Description of the task: Once the line with "You are a computer-use agent." is found in the data, output it and each following line exactly, up to and including the line with "Instruction: Check the Wininit event source", and nothing before or after.
*** Supplied entries ***
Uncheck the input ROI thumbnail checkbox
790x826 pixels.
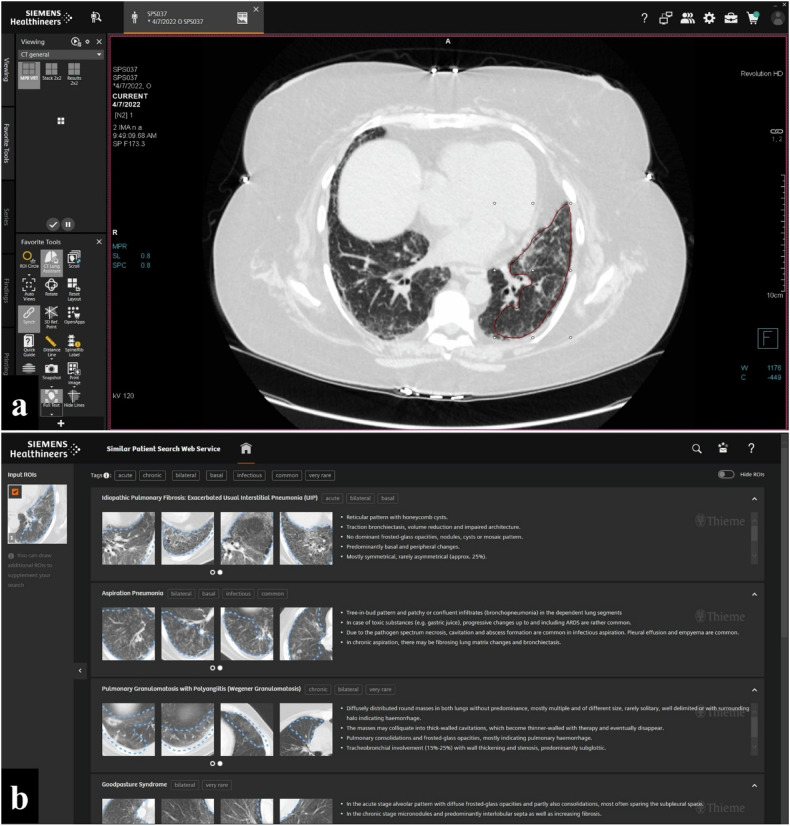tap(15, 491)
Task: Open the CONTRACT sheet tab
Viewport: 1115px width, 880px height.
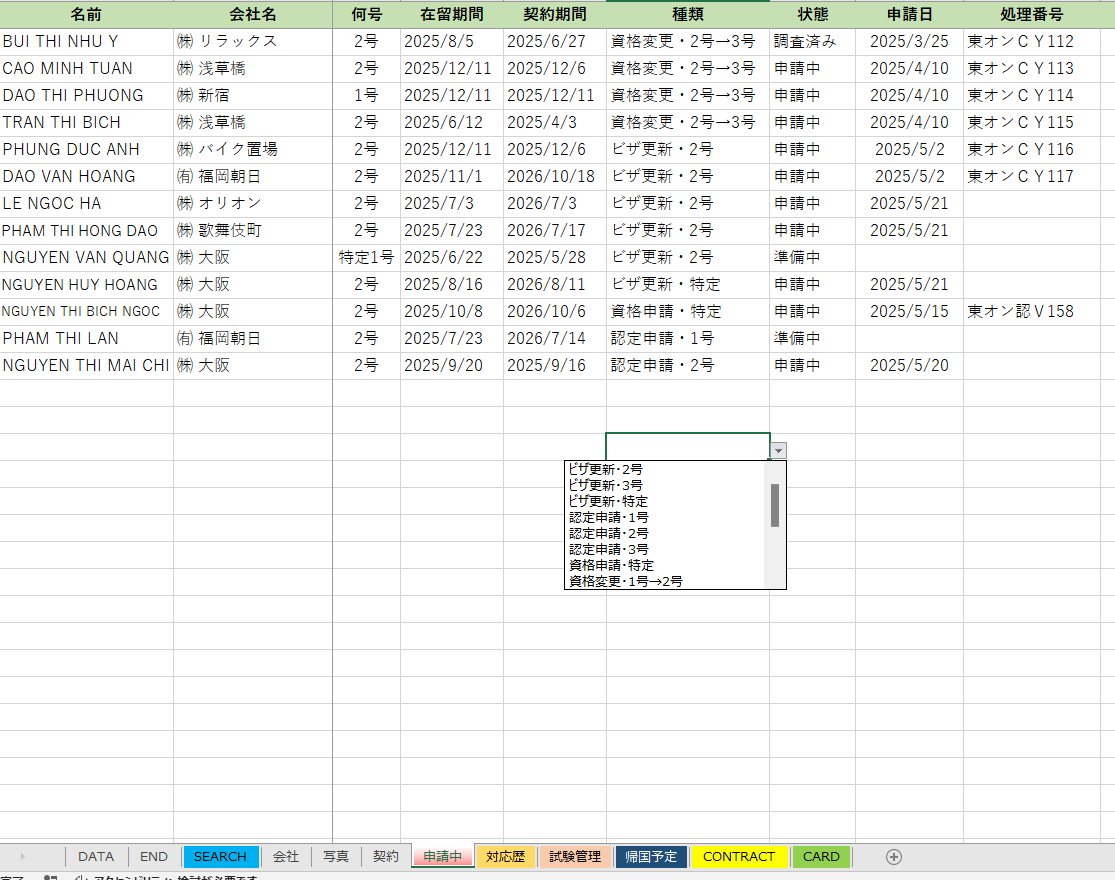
*** End of Supplied entries ***
*** Supplied entries ***
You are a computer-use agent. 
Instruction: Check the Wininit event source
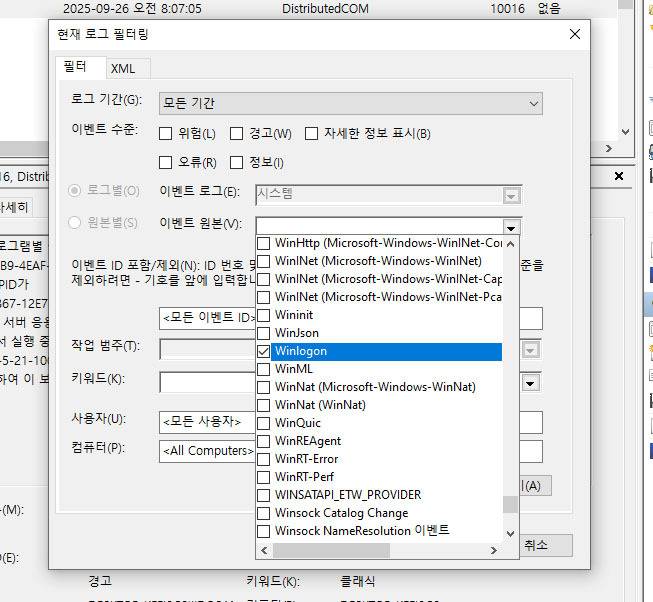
*** End of Supplied entries ***
Problem solution:
You are a computer-use agent. 
Instruction: Check the Wininit event source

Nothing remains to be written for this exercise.